§ **ENTRIES**

_____

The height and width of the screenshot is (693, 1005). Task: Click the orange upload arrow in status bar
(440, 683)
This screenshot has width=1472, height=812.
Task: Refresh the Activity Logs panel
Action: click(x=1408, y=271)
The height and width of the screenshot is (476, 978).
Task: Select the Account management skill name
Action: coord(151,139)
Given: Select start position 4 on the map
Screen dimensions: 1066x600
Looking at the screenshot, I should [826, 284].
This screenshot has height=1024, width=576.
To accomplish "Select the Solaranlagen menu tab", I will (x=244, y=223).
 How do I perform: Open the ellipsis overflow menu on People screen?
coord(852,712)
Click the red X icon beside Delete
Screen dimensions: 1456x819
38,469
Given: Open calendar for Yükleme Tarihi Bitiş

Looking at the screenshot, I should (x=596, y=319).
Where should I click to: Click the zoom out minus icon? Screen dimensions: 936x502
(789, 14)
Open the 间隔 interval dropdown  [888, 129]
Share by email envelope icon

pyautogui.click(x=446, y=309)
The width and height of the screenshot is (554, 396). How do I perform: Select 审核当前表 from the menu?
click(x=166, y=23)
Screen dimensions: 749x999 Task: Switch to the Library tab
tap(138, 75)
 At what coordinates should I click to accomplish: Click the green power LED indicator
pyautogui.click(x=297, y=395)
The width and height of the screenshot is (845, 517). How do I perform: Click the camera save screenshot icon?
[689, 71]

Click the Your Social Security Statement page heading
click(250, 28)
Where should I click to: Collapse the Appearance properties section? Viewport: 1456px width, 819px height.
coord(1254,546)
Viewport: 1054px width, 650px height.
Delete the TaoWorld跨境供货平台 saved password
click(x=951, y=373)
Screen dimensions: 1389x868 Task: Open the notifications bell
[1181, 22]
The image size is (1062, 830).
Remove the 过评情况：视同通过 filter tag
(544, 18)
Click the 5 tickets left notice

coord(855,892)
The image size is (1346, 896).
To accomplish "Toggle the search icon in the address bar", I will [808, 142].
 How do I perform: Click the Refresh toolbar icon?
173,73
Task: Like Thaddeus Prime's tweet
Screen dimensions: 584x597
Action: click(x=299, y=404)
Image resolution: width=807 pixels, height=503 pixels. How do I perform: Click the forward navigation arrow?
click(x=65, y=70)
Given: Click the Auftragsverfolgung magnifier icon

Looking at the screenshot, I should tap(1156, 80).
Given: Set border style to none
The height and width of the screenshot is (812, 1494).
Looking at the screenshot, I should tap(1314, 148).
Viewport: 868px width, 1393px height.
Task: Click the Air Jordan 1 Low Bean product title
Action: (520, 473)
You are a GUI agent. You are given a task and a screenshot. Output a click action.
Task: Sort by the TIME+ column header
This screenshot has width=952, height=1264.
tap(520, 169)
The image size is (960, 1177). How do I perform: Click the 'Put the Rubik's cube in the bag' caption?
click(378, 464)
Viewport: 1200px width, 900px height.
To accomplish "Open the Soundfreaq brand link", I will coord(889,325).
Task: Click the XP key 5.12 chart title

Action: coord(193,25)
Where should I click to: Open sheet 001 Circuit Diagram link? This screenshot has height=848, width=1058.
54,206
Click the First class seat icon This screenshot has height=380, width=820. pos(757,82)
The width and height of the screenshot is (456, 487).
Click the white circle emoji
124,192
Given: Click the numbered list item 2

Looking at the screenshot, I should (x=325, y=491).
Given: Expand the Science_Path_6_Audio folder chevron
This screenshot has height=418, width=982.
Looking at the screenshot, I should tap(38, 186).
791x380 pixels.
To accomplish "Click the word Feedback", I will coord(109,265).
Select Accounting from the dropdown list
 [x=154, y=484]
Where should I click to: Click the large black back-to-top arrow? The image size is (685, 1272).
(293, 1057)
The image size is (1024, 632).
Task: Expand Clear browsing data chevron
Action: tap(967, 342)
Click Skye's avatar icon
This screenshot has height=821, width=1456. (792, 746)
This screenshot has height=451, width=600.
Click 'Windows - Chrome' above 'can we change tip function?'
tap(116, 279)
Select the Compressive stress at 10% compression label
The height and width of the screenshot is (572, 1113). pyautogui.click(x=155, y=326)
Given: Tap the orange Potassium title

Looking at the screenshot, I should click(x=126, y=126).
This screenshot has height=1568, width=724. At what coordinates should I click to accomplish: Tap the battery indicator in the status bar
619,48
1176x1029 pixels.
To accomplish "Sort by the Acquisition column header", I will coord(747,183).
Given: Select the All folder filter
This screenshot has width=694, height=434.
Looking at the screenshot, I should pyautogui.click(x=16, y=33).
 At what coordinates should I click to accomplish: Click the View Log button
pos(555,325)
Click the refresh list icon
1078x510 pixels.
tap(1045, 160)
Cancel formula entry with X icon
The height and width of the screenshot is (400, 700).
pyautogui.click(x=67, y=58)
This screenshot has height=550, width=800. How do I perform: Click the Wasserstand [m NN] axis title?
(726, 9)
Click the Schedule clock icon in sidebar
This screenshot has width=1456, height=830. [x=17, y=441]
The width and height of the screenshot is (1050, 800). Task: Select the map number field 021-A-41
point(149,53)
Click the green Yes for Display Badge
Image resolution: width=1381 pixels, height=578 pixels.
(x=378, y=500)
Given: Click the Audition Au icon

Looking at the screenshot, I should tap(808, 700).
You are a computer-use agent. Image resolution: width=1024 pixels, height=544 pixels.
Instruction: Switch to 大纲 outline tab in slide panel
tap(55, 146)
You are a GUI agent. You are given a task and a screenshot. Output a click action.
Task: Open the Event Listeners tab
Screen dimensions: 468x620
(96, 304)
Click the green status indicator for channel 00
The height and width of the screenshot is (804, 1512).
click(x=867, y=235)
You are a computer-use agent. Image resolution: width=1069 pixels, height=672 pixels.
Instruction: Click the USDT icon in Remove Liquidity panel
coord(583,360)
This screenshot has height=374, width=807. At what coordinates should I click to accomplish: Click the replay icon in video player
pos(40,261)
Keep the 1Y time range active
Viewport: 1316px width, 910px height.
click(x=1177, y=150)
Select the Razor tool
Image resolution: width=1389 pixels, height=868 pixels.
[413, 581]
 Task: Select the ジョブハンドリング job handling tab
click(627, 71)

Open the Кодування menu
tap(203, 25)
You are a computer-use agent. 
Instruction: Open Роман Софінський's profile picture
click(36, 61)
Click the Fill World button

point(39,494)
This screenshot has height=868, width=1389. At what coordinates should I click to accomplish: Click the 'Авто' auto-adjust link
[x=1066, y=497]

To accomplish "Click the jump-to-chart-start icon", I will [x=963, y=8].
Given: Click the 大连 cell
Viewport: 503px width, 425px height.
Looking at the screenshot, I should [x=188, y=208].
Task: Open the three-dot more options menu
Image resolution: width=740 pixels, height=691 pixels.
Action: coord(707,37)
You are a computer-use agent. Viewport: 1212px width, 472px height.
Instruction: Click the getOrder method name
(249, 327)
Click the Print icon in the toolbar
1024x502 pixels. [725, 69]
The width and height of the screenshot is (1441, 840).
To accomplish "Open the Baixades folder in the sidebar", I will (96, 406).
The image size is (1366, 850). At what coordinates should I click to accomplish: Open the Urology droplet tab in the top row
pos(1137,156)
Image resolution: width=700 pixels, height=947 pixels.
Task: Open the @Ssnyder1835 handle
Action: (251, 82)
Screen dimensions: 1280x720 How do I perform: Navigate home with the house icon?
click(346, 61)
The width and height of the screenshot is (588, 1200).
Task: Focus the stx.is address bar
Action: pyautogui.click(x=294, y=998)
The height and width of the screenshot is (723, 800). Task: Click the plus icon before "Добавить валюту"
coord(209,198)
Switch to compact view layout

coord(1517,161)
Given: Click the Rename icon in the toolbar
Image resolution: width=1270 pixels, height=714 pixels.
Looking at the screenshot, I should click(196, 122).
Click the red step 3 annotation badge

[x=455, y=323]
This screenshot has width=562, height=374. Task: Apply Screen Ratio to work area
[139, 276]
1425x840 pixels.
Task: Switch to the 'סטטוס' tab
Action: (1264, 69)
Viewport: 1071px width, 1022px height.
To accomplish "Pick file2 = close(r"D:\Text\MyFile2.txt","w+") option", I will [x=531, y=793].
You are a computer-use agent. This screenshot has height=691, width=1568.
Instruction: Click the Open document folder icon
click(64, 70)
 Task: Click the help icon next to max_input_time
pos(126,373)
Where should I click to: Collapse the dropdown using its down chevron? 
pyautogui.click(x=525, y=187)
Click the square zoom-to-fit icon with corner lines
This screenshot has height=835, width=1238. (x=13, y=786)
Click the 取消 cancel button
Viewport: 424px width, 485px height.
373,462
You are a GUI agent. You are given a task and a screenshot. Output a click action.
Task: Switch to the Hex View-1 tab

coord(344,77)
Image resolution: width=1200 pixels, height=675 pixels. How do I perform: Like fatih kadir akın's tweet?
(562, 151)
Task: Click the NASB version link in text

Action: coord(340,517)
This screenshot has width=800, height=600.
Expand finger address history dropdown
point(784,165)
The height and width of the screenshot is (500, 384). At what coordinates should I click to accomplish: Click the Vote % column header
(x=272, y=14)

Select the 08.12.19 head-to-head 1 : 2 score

_____

§ **STATED GOAL**
Copy out the lines above word for word, starting at the line containing "Task: Click the XP key 5.12 chart title" and ending at the line containing "[x=154, y=484]".

§ **TASK ANSWER**
Task: Click the XP key 5.12 chart title

Action: coord(193,25)
Where should I click to: Open sheet 001 Circuit Diagram link? This screenshot has height=848, width=1058.
54,206
Click the First class seat icon This screenshot has height=380, width=820. pos(757,82)
The width and height of the screenshot is (456, 487).
Click the white circle emoji
124,192
Given: Click the numbered list item 2

Looking at the screenshot, I should (x=325, y=491).
Given: Expand the Science_Path_6_Audio folder chevron
This screenshot has height=418, width=982.
Looking at the screenshot, I should tap(38, 186).
791x380 pixels.
To accomplish "Click the word Feedback", I will coord(109,265).
Select Accounting from the dropdown list
 [x=154, y=484]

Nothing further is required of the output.